*What is needed*.
The response should be the records below, repeated exactly, with each picture left out.

*Given information*.
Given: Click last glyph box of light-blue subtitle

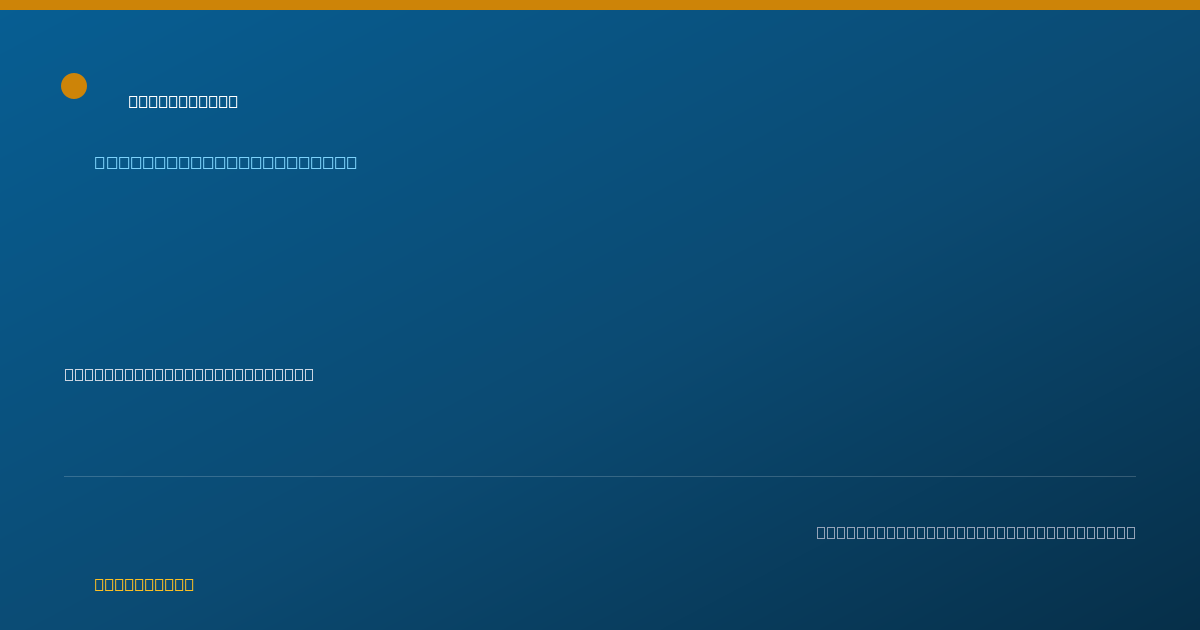Looking at the screenshot, I should pos(351,162).
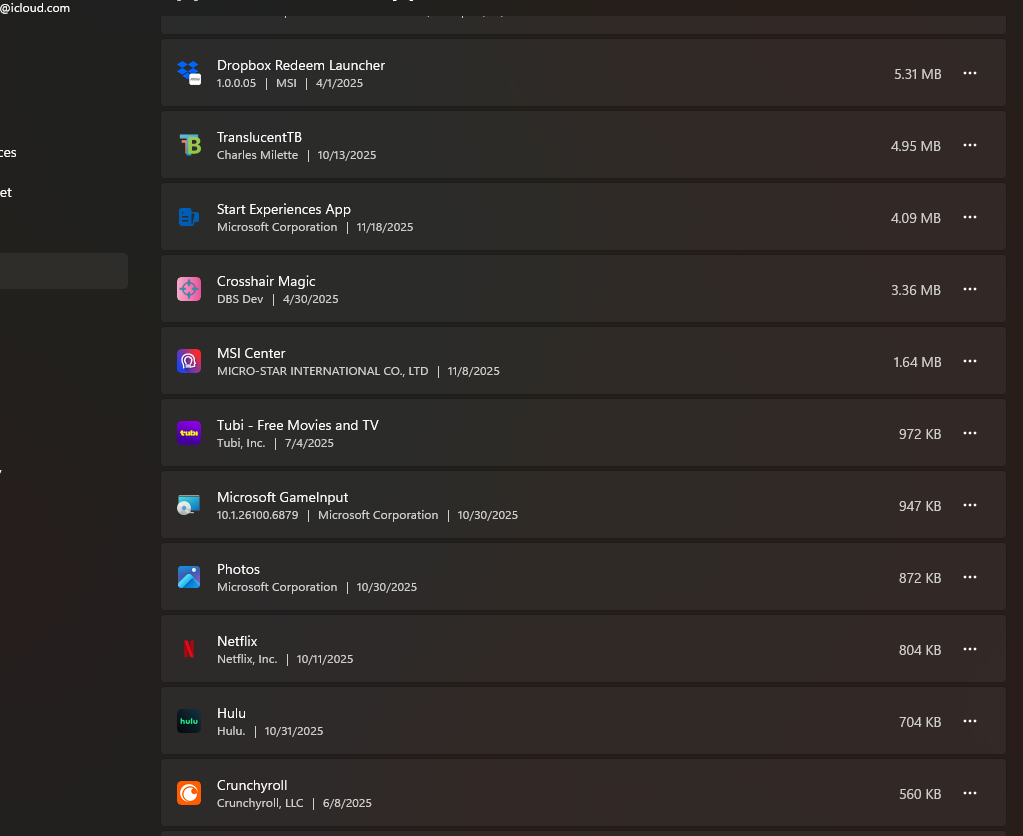Click the Dropbox Redeem Launcher icon
The width and height of the screenshot is (1023, 836).
(x=189, y=73)

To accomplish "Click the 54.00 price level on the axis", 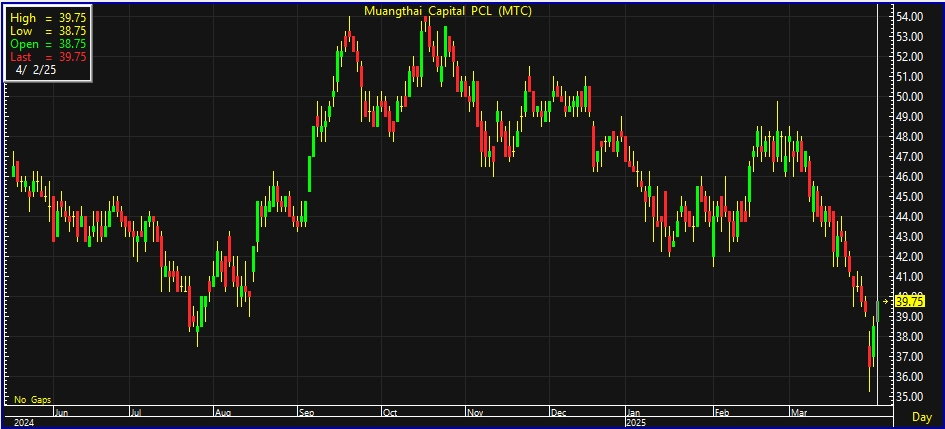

*Answer to the exercise*.
Given: Click last glyph box of light-blue subtitle

Looking at the screenshot, I should pos(351,162).
Click the Dropbox Redeem Launcher icon
The width and height of the screenshot is (1023, 836).
(x=189, y=73)

To accomplish "Click the 54.00 price level on the axis", 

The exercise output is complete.